後藤の全国行脚は実を結び、内務官僚のみならず、各地で開催された後援会の様子を新聞社などが発信することで市民にも都市計画の重要性は周知されていく。若い職員や技術者などが都市計画の重要性を認識するようになり、後年、後藤の薫陶を受けた職員たちが知事や市長に就任し、各地で機能的な都市がつくられていった。そして、東京を筆頭に横浜・名古屋・京都・大阪・神戸の6大都市で都市計画による近代都市づくりが始まる。

“都市をつくる”という理念を抱く後藤の人気は沸騰し、後藤を渇望する声は、日に日に高まりを見せた。
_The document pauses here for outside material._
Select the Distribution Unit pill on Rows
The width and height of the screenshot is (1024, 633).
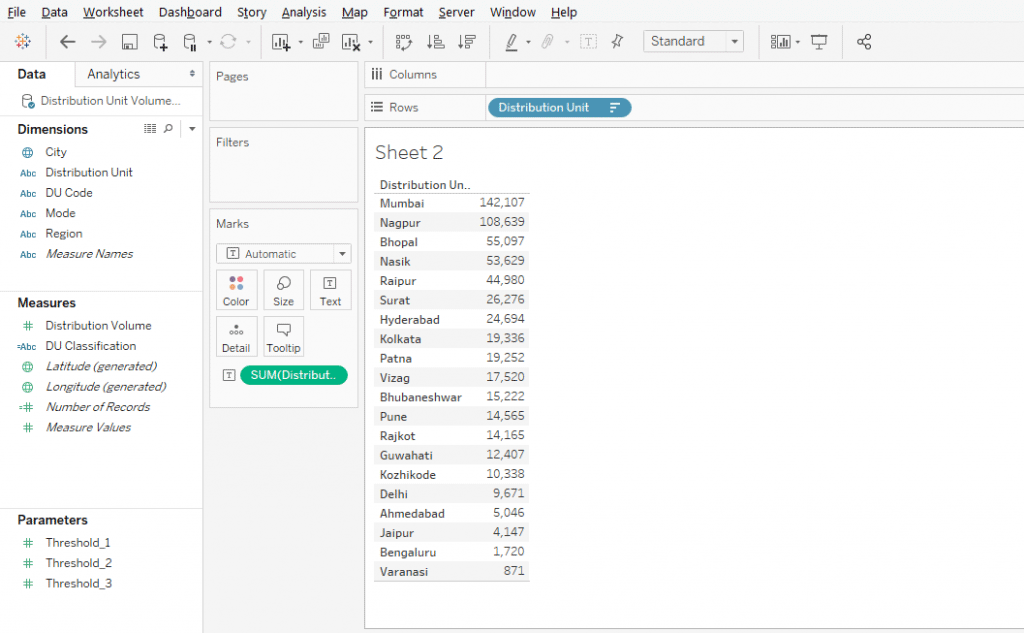559,107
そして、財界からも後藤を東京市長に推す声が出始める。当初、東京市長への就任を固辞していた後藤だったが、財界の重鎮・渋沢栄一に懇願されると断り切れず、ついに東京市長に就任する。

大正9(1920)年末、後藤市政が発足。補佐役として永田秀次郎、池田宏、前田多門の3名が助役に起用された。3人の名前に「田」があり、後藤が「市政は3人に任せておけば宜しい」と言ったことから後藤市政は「畳屋」(※畳の旧字は、田が3つあることに由来)と形容される。市長に就任した後藤は、満を持して東京の改造計画「東京市政要綱」を発表。これは当時の金額で総額8億円にも上る壮大なプランだった。

関東大震災勃発

市民からの絶大な待望論を受け、後藤新平は華々しく東京市長に就任した。しかし、それまでの辣腕が噓(うそ)のように、後藤は思うような結果を残せずに市長職を去った。というよりも、東京市長は1期4年で次の市長に交代するのが通例だった。そのため、後藤のような計画を策定して、それにのっとって都市づくりを進めるという政治手法は当時の市長には適していなかった。

後藤は何事も調査・研究する性格だったため、在任時に東京市の頭脳となる東京市政調査会(現・後藤・安田記念東京都市研究所)を設立。シンクタンクという考え方がまだ薄かった時代に設立された東京市政調査会は、その後の東京市政をリードし、現在は東京のみならず各地の自治体からも信頼されるまでになっている。結局、東京市長として東京の改造を考えていた後藤は8億円の壮大なプランをブチあげ、インフラ整備の道筋をつけるだけにとどまった。

後藤が市長職を去ってから半年も経たないうちに、関東大震災が発生する。関東大震災で首都・東京は壊滅的な打撃を受けた。浅草のシンボル・凌雲閣は倒壊し、人口が密集していた下町は地震後の火事によって焼き尽くされた。当時の東京の人口は、230万9000人。そのうち133万人、58パーセントの市民が被災している。震災翌日、山本権兵衛内閣が発足。後藤は内務大臣として入閣し、震災から東京を立て直すための帝都復興院の総裁も兼任する。今度は国政から東京を再建するという役割を与えられたのだ。